Mary Zelazny, the CEO of Finger Lakes Community Health, which runs eight health centers serving agricultural workers and other poor and uninsured patients, said community health organizations like hers are “a pimple on an elephant’s butt” compared to the bigger hospital systems that make up the bulk of 340B purchases.
She added it was frustrating to be included under the same program — and carve-out — as those big hospitals. “We need a 340B program that is specific to community health care clinics,” she said.
In last year’s budget negotiations, elected officials had discussed setting aside $102 million for 340B providers, with the intent that the money be distributed to make up for budget shortfalls.
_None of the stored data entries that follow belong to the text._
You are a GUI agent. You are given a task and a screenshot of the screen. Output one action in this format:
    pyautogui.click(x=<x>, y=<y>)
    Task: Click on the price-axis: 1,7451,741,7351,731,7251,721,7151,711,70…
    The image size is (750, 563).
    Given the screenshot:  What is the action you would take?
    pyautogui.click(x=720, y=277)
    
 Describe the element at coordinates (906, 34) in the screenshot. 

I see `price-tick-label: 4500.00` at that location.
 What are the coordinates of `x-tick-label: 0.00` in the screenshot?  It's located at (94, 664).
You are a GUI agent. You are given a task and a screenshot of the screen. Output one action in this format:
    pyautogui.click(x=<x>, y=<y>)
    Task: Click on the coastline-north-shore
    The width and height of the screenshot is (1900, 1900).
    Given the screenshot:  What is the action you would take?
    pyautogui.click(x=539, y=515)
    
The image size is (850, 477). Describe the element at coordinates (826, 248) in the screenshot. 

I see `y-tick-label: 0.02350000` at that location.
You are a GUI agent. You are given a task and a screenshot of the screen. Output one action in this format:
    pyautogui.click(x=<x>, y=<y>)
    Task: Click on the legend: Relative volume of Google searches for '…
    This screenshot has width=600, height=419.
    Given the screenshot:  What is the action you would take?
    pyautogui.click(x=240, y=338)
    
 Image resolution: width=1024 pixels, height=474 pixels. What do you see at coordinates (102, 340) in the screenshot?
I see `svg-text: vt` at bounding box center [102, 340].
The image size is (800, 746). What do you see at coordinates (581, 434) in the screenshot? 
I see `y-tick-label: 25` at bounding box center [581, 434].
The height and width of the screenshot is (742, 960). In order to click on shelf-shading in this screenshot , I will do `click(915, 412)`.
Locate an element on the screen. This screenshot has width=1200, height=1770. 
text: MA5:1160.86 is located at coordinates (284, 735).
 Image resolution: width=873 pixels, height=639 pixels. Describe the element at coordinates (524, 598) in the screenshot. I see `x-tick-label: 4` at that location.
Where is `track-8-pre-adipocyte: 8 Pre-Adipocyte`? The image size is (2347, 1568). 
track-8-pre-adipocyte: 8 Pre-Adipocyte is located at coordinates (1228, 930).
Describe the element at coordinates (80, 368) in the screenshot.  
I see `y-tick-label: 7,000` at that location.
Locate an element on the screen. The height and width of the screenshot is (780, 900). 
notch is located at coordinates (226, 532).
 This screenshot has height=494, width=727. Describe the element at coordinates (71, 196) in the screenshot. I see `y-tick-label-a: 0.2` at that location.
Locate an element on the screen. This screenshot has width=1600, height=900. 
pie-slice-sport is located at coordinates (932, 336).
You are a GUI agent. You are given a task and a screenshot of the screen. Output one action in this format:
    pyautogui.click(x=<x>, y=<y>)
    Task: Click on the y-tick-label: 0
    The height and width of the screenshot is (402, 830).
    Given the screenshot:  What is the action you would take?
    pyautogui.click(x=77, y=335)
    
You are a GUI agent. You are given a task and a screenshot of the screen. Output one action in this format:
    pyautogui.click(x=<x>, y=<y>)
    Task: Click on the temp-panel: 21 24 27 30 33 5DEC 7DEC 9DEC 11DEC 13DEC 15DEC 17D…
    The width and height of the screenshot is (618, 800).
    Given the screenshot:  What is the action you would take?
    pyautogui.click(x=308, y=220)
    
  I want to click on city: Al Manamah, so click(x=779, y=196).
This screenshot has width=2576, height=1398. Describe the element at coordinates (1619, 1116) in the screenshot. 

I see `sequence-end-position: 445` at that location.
A similar carve-out went into force in California in January, but the $105 million set aside for non-hospital clinics has yet to be distributed, said Liz Oseguera, who serves as the associate director of policy for the California Primary Care Association. (Applications for funds opened in August.) As a result, member clinics in the association have reported needing to cut service hours, reduce services such as care coordination and health education, and lay off staff.
In recent months, officials at the governor’s office as well as the Health Department have proposed a different solution: providing community health care clinics with supplemental payments for Medicaid visits.
Rose Duhan, president and CEO of the Community Health Care Association of New York State, a membership-based organization of more than 70 clinics with over 800 sites, said it was unclear how each clinic’s supplemental payment rate would be determined or whether the money would actually make up for 340B losses. Supplemental payments for Medicaid patient visits would also need to be approved by the federal government, she said, adding financial uncertainty for clinics.
Lee said he had little faith in Hochul’s latest proposal. “The state continues to push plans that just are not real and genuine solutions,” he said. “So far they have felt more like gimmicks to get us to agree to the carve-out with no real plan or possibility to be actually implemented.”
Duhan argued that instead of offering these supplemental payments, the governor’s office should propose writing another two-year delay into next year’s budget and use the time to figure out a tenable solution. Her member clinics have been exploring alternative approaches to funding primary health care that have been implemented in other states. Under what is called the capitated model, community health care clinics are given monthly, per-patient payments to care for those enrolled in Medicaid and Medicare, which they can then use to address the physical, behavioral, and social needs of the patient.
For Zelazny, the question isn’t whether 340B is the ideal program, but how New York’s community health centers will survive without it. “I don’t think 340B is the best way for us to get services to our patients, but it’s what we have,” she said.
“If the state came back and said, let’s pay the health center programs what it costs to provide this care, that would be fine,” she added. “But they’re not doing that.”